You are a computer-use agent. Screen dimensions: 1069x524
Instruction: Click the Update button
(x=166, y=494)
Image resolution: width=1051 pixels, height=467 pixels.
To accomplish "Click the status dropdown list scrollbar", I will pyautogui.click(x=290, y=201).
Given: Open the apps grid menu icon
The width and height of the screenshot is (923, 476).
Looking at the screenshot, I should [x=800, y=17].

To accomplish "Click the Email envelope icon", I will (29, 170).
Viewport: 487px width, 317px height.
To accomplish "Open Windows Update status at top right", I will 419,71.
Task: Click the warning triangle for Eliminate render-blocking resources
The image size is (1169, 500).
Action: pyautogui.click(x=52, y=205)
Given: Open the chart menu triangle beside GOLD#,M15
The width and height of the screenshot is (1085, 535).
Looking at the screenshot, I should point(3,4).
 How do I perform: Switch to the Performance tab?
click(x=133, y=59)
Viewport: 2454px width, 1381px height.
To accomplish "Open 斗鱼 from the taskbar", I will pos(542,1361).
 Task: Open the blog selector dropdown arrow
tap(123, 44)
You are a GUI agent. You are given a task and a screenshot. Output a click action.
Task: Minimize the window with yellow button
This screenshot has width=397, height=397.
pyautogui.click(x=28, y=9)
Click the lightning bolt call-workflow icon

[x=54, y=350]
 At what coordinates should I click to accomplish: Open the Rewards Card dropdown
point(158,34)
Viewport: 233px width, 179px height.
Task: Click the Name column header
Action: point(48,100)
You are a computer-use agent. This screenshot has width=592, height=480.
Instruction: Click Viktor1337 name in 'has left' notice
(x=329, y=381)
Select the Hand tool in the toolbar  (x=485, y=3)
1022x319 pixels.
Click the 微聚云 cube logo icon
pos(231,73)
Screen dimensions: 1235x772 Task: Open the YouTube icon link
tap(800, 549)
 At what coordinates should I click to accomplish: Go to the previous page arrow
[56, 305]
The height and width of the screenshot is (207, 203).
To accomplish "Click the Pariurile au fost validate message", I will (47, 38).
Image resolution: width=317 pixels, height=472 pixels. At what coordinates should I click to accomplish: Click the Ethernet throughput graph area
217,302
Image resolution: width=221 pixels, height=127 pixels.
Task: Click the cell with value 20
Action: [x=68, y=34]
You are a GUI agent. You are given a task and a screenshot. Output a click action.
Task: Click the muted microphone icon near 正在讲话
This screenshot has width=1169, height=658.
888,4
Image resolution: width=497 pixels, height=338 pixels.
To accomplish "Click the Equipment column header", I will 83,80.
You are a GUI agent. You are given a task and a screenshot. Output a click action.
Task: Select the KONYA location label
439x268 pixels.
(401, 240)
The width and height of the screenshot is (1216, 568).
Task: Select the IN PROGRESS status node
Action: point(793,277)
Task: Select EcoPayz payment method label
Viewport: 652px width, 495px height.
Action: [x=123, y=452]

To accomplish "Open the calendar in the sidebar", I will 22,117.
--------------------------------
== Aim ==
Update all of the items above by replacing "GUI agent" with "screen-navigation agent" wherever it occurs, and leave every other part of the lines unchanged.

== Task response ==
You are a computer-use agent. Screen dimensions: 1069x524
Instruction: Click the Update button
(x=166, y=494)
Image resolution: width=1051 pixels, height=467 pixels.
To accomplish "Click the status dropdown list scrollbar", I will pyautogui.click(x=290, y=201).
Given: Open the apps grid menu icon
The width and height of the screenshot is (923, 476).
Looking at the screenshot, I should [x=800, y=17].

To accomplish "Click the Email envelope icon", I will (29, 170).
Viewport: 487px width, 317px height.
To accomplish "Open Windows Update status at top right", I will 419,71.
Task: Click the warning triangle for Eliminate render-blocking resources
The image size is (1169, 500).
Action: pyautogui.click(x=52, y=205)
Given: Open the chart menu triangle beside GOLD#,M15
The width and height of the screenshot is (1085, 535).
Looking at the screenshot, I should point(3,4).
 How do I perform: Switch to the Performance tab?
click(x=133, y=59)
Viewport: 2454px width, 1381px height.
To accomplish "Open 斗鱼 from the taskbar", I will pos(542,1361).
 Task: Open the blog selector dropdown arrow
tap(123, 44)
You are a screen-navigation agent. You are given a task and a screenshot. Output a click action.
Task: Minimize the window with yellow button
This screenshot has width=397, height=397.
pyautogui.click(x=28, y=9)
Click the lightning bolt call-workflow icon

[x=54, y=350]
 At what coordinates should I click to accomplish: Open the Rewards Card dropdown
point(158,34)
Viewport: 233px width, 179px height.
Task: Click the Name column header
Action: point(48,100)
You are a computer-use agent. This screenshot has width=592, height=480.
Instruction: Click Viktor1337 name in 'has left' notice
(x=329, y=381)
Select the Hand tool in the toolbar  (x=485, y=3)
1022x319 pixels.
Click the 微聚云 cube logo icon
pos(231,73)
Screen dimensions: 1235x772 Task: Open the YouTube icon link
tap(800, 549)
 At what coordinates should I click to accomplish: Go to the previous page arrow
[56, 305]
The height and width of the screenshot is (207, 203).
To accomplish "Click the Pariurile au fost validate message", I will (47, 38).
Image resolution: width=317 pixels, height=472 pixels. At what coordinates should I click to accomplish: Click the Ethernet throughput graph area
217,302
Image resolution: width=221 pixels, height=127 pixels.
Task: Click the cell with value 20
Action: [x=68, y=34]
You are a screen-navigation agent. You are given a task and a screenshot. Output a click action.
Task: Click the muted microphone icon near 正在讲话
This screenshot has width=1169, height=658.
888,4
Image resolution: width=497 pixels, height=338 pixels.
To accomplish "Click the Equipment column header", I will 83,80.
You are a screen-navigation agent. You are given a task and a screenshot. Output a click action.
Task: Select the KONYA location label
439x268 pixels.
(401, 240)
The width and height of the screenshot is (1216, 568).
Task: Select the IN PROGRESS status node
Action: point(793,277)
Task: Select EcoPayz payment method label
Viewport: 652px width, 495px height.
Action: [x=123, y=452]

To accomplish "Open the calendar in the sidebar", I will 22,117.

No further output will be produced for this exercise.